After his release, in 1913, he was expelled from France, moved to Barcelona, joined the CNT union, wrote for their newspaper, “Tierra y Libertad,” and participated in the General Strike and anarchist uprising of 1917. He went to Russia in 1918, initially in support of the communists. However, he quickly became disillusioned with the repressive, autocratic rule, particularly the suppression of the Kronstadt rebellion in 1921. Throughout the 1920s, he was stationed in Berlin and Vienna, where he wrote for the Comintern journal International Press Correspondence and began associating with the Trotskyists. After his return to the Soviet Union in 1925, he was kicked out of the Communist Party and later imprisoned, where he began writing his most famous books. In the late 1920s-early 1930s, he completed “Men in Prison,” “Birth of Our Power,” and “Year One of the Russian Revolution,” which were published abroad, but suppressed in the USSR and ignored or criticized by much of the mainstream and Communist press.

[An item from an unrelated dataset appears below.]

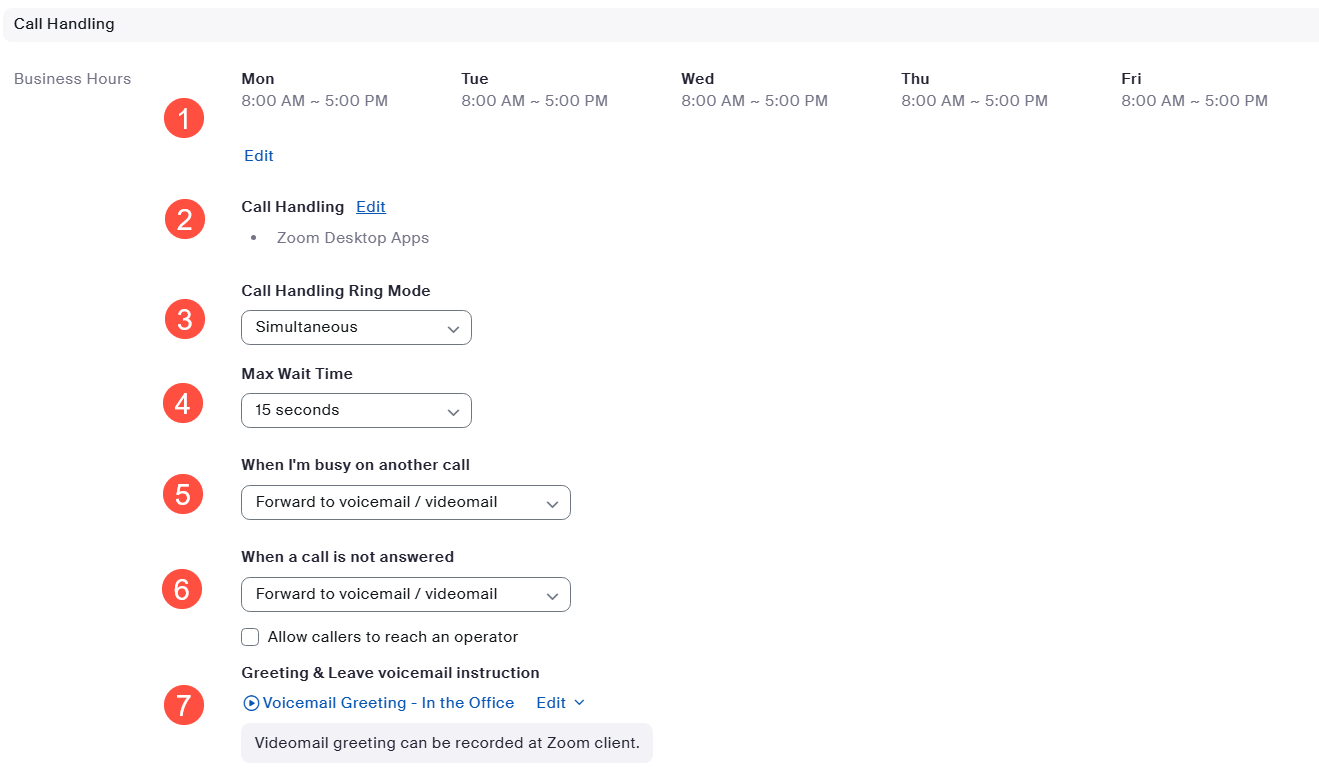
Task: Click red numbered badge 3
Action: (x=184, y=319)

In 1933, he and his son were deported to a gulag in Orenburg, where they were nearly starved to death. Yet he still managed to write four more books while imprisoned there. An international campaign for his release was launched by friends abroad, including Magdeleine Paz, André Malraux and André Gide. In 1936, he was granted permission to leave the Soviet Union, but they confiscated all of his manuscripts and had to rewrite them from memory. He fled to France, where he was under constant harassment by the left and the right. In 1940, he reached Marseilles, which was then a refuge for anti-fascist intellectuals and political militants seeking to escape Europe. He lived there briefly under the protection of American diplomat Varian Fry, working there with other anti-fascist artists and writers on the Emergency Rescue Committee, before fleeing to Mexico, where he lived until his death in 1947. Throughout his latter years, while living in Mexico, he continued to be harassed by both the left and right, with some even accusing him of being a Nazi sympathizer. Many believe he was poisoned by the Soviet secret police and there is evidence that the MGB ran an assassination squad among Mexico City cab drivers. He also continued to write, publishing “Memoirs of a Revolutionary, 1901–1941,” “The Case of Comrade Tulayev,” and “The Long Dusk.”